The friendly folk at Rhizome.org sent me an intriguing email today by Carolyn Kane entitled The Cybernetic Pioneer of Video Art: Nam June Paik. The late Nam Jun Paik is, of course, one of the most important video artists ever. I’ll never forget the story retold to me by a friend working in the Brisbane Festival, who, when asked by the Director of that Festival who some of her favourite artists were, replied “Nam Jun Paik.” “Who?” was the stunning answer from this supposedly Great and Good member of Australia’s cultural elite … But that’s slightly off-topic.
Here is an excerpt from Kane’s enlightening essay – the full piece is here
If we look back forty years, video’s ability to continuously process new data in real time and render it for visual display make it an important correlate technology for contemporary computing systems. In 1965, SONY placed the first black and white portapak video camera on the commercial market. The new technology granted easy portability, immediacy, low monetary investment, and for the first time, made video available to artists.1 Video historian John Hanhardt has noted that, at the time, the excitement surrounding the new medium was most keenly reflected in the early experimental works of Nam June Paik (1932-2006). This era in Paik’s career is also marked by his emerging interest in cybernetics.
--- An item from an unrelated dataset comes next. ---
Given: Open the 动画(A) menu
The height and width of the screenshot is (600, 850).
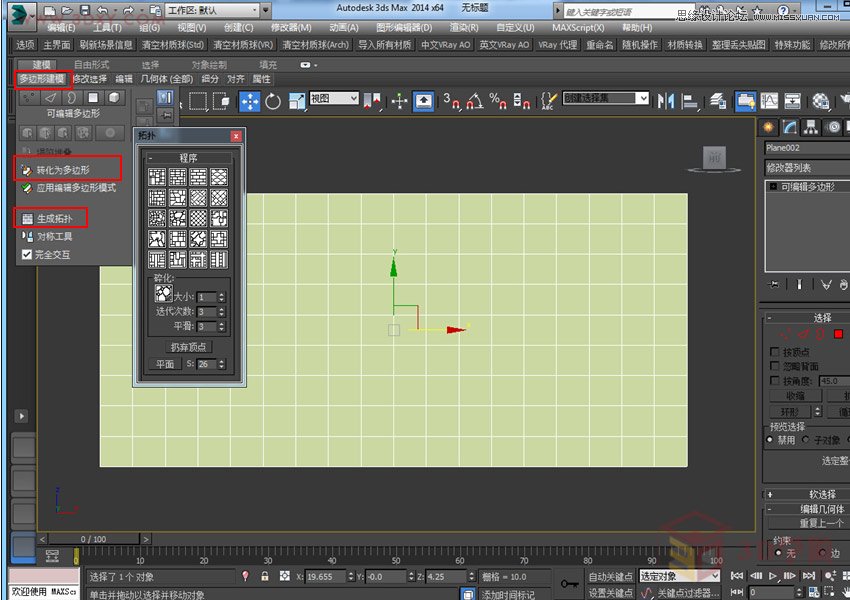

Cybernetics emerged in the 1940s from MIT mathematician Norbert Wiener. Instead of viewing communication as a one-way ticket between cause and effect, Wiener looked at communication as a circular system of information exchange. His most well known example is a ship’s steering system, an example that echoes the Greek origin of the term, kybernetikos, meaning to steer or guide.2 While cybernetics eventually opened the doors to artificial intelligence projects such as smart bombs, smart planes, robots, and various other military “defense” technologies, Wiener has nonetheless maintained a sharp critical and ethical eye on the applications of the automated systems he doctored.
Wiener was not alone. In the 1960s and 1970s, Nam June Paik, and many of his pioneering video artist colleagues and Fluxus collaborators took the visionary work of Wiener, the electric prophesies of McLuhan and Gregory Bateson and the utopic designs of Buckminster Fuller and concurred that the new video medium would usher in a social utopia that would extend far beyond the spheres of the 1970s experimental art world.